- TEXT TO READ:
The stock market rally continues and is now more than four years old. The Standard & Poor's 500 index reached its low point at 677 on March 9, 2009. The index has risen some 144 percent off of its lows and continues to set records along with the Dow Jones industrial average.

While the market's run has been great, I recently saw a survey from Gallup saying that 52 percent of U.S. households own stocks which is historically low. In contrast the number was 62 percent five years ago. Whether you are currently invested or deciding whether to invest here are some thoughts as to what you should be doing now.

Review and rebalance your portfolio.

This should always be at or near the top of any investment to do list, but in this type of market rebalancing is critical. A diversified portfolio could easily be overweight in equities if you haven't rebalanced in awhile. Rebalancing and asset allocation are about risk control. While it might be tempting to let your winners ride, hopefully something was learned from the stock market downturns of 2000-2002 and 2008-2009.

Review how your progress towards your broader financial planning goals.

Review your progress toward your goals such as retirement and saving for college. For example, if you find yourself farther along than your plan calls for, perhaps it is time to reassess your investment allocation and lower your investment risk profile.

Look to upgrade your portfolio.

A rising market can make even subpar funds or stocks look good. Take the rebalancing process a step further and use the market rally as a reason to review your portfolio and develop a strategy to weed out some of the "dogs." Investments held in tax-deferred accounts such as an individual retirement account will have no tax implications. For your taxable accounts, you might be able to offset any gains that might result by selling holdings with losses.

Is it time to invest your cash?

- AVAILABLE DATA:
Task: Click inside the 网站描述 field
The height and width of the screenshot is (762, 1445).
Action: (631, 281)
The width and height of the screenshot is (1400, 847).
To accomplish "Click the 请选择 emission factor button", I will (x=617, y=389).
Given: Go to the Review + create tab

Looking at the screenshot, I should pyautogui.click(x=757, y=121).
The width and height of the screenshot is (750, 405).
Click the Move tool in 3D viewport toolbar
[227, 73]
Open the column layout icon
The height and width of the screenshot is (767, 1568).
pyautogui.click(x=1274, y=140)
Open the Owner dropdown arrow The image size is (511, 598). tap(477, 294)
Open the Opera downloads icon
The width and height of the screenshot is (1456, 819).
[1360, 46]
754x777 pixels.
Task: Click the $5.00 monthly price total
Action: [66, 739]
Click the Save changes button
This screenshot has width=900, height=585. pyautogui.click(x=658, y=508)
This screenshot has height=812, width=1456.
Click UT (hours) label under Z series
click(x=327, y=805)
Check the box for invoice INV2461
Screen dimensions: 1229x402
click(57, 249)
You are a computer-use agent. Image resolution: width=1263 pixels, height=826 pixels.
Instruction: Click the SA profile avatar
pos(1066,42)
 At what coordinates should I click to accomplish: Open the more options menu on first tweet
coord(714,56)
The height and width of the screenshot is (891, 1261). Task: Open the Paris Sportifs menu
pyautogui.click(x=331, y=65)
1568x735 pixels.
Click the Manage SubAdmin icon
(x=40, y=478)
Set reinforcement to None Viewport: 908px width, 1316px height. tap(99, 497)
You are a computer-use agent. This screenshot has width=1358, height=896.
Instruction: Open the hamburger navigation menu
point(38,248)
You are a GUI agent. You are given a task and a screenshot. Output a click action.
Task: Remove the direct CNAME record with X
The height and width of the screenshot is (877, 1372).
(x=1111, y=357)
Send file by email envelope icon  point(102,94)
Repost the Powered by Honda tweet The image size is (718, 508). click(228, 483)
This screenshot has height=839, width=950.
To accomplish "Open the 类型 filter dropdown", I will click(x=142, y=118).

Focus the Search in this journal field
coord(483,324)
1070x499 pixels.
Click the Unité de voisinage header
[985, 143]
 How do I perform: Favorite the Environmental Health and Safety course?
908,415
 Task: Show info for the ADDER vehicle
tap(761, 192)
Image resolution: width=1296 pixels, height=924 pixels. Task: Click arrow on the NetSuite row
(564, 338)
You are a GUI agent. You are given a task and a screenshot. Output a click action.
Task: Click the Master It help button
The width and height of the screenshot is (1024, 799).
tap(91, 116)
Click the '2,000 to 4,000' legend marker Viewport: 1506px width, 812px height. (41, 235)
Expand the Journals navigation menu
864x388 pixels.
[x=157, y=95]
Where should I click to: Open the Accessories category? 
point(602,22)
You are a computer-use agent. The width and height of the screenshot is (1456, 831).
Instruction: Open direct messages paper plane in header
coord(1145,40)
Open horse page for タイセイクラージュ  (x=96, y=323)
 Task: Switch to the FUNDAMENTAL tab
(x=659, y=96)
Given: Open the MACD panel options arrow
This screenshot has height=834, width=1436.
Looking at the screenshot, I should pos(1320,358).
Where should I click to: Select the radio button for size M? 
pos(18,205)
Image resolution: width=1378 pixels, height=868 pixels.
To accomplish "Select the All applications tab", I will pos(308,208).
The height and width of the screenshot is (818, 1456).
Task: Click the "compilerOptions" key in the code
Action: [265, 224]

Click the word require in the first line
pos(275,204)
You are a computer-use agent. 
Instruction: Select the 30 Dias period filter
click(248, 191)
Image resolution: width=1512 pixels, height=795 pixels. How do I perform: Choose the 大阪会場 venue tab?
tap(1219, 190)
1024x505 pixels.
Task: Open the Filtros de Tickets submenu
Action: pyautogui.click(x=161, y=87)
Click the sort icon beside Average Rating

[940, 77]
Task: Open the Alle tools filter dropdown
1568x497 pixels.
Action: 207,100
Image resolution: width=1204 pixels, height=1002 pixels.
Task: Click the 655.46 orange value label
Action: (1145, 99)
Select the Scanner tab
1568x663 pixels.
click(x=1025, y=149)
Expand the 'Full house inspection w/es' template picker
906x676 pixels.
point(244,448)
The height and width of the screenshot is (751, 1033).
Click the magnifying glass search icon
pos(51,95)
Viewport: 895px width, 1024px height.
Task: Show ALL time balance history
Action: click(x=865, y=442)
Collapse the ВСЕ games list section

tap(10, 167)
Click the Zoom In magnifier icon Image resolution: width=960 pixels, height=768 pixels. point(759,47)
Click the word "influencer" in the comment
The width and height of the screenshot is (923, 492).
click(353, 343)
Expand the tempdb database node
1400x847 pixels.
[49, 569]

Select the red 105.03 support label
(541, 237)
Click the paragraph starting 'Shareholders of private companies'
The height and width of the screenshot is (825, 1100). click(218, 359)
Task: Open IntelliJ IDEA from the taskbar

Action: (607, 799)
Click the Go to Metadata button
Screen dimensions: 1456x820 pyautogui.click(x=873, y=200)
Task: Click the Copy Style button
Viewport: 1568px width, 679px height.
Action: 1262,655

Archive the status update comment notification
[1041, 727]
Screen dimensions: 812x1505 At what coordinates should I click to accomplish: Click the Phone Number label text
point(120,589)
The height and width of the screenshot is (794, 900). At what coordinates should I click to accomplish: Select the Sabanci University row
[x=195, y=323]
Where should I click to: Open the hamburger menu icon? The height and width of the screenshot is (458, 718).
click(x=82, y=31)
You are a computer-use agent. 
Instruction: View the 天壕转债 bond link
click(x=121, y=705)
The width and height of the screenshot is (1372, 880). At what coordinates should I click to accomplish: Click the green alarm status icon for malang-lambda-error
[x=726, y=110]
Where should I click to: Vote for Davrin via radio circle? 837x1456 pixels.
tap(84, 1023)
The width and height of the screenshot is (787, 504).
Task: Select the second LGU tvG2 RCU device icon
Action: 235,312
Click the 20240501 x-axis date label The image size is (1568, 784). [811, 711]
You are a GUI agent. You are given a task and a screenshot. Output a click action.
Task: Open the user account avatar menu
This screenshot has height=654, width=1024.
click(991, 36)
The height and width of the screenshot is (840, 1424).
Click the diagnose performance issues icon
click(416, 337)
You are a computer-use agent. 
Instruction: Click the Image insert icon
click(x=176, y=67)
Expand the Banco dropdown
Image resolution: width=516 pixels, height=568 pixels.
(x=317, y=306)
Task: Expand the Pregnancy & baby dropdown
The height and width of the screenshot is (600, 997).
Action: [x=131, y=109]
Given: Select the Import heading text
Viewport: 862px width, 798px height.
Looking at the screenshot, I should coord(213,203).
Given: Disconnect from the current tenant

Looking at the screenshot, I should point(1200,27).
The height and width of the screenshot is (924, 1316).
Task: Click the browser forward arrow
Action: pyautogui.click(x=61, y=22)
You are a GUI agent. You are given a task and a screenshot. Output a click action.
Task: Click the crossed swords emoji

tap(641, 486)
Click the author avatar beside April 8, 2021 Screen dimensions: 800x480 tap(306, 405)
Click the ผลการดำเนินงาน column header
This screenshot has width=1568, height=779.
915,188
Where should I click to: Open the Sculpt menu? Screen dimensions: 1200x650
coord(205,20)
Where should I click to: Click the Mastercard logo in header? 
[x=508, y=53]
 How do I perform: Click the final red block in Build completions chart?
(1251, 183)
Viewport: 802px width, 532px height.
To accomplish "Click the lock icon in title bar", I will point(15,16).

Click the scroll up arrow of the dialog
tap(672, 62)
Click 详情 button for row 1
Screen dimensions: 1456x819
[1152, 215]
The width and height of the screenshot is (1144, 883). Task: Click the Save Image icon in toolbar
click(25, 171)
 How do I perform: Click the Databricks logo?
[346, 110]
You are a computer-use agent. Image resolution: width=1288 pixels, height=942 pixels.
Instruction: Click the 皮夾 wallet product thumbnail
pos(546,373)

- THINGS TO DO:
1. Retype the rows starting at the line containing "Repost the Powered" and ending at the line containing "click(248, 191)".
2. Write what comes next in the investing advice piece about the stock market rally, picking up after its last line.
The article and the rows have nothing to do with each other.

- RESULTS FOR THE EXERCISE:
1.
Repost the Powered by Honda tweet The image size is (718, 508). click(228, 483)
This screenshot has height=839, width=950.
To accomplish "Open the 类型 filter dropdown", I will click(x=142, y=118).

Focus the Search in this journal field
coord(483,324)
1070x499 pixels.
Click the Unité de voisinage header
[985, 143]
 How do I perform: Favorite the Environmental Health and Safety course?
908,415
 Task: Show info for the ADDER vehicle
tap(761, 192)
Image resolution: width=1296 pixels, height=924 pixels. Task: Click arrow on the NetSuite row
(564, 338)
You are a GUI agent. You are given a task and a screenshot. Output a click action.
Task: Click the Master It help button
The width and height of the screenshot is (1024, 799).
tap(91, 116)
Click the '2,000 to 4,000' legend marker Viewport: 1506px width, 812px height. (41, 235)
Expand the Journals navigation menu
864x388 pixels.
[x=157, y=95]
Where should I click to: Open the Accessories category? 
point(602,22)
You are a computer-use agent. The width and height of the screenshot is (1456, 831).
Instruction: Open direct messages paper plane in header
coord(1145,40)
Open horse page for タイセイクラージュ  (x=96, y=323)
 Task: Switch to the FUNDAMENTAL tab
(x=659, y=96)
Given: Open the MACD panel options arrow
This screenshot has height=834, width=1436.
Looking at the screenshot, I should pos(1320,358).
Where should I click to: Select the radio button for size M? 
pos(18,205)
Image resolution: width=1378 pixels, height=868 pixels.
To accomplish "Select the All applications tab", I will pos(308,208).
The height and width of the screenshot is (818, 1456).
Task: Click the "compilerOptions" key in the code
Action: [265, 224]

Click the word require in the first line
pos(275,204)
You are a computer-use agent. 
Instruction: Select the 30 Dias period filter
click(248, 191)

2.
Like many questions in the financial planning world the answer is, "it depends." If you are 30 years old and have had your 401(k) in cash, you should not only rethink this you should be ashamed of yourself. Your retirement investment horizon is 30 or more years and you frankly shouldn't be the least bit concerned about the next market downturn or even the one after that. You are wasting the greatest retirement planning gift of all: the gift of time.

A major financial services firm has been running a television commercial that shows nicely dressed middle-aged couples in their financial adviser's office saying that maybe this is the time to get back into the market. As an adviser, these commercials are disturbing to me on several fronts. If these folks have been working with an adviser they should fire this person immediately.

That said the decision and the process to invest cash that has been sitting on the sidelines for say a 55-year-old within 10 years of retirement is not as straightforward as for the 30-year-old. The best way to start the process is to hire a fee-only financial adviser and have them prepare a financial plan for you. Frankly if you have been out of the market for the past four years you clearly need a plan and some professional guidance.

It seems that extreme market swings are becoming more the norm than the anomaly. To be a successful investor in this "brave new world" you need a plan and a strategy, and you need to tune out much of the noise created by the financial media when markets hit new highs.

Roger Wohlner, CFP®, is a fee-only financial adviser at Asset Strategy Consultants based in Arlington Heights, Ill., where he provides financial planning and investment advice to individual clients, 401(k) plan sponsors and participants, foundations, and endowments. Roger is active on both Twitter (@rwohlner) and LinkedIn. Check out Roger's popular blog The Chicago Financial Planner where he writes about issues concerning financial planning, investments, and retirement plans.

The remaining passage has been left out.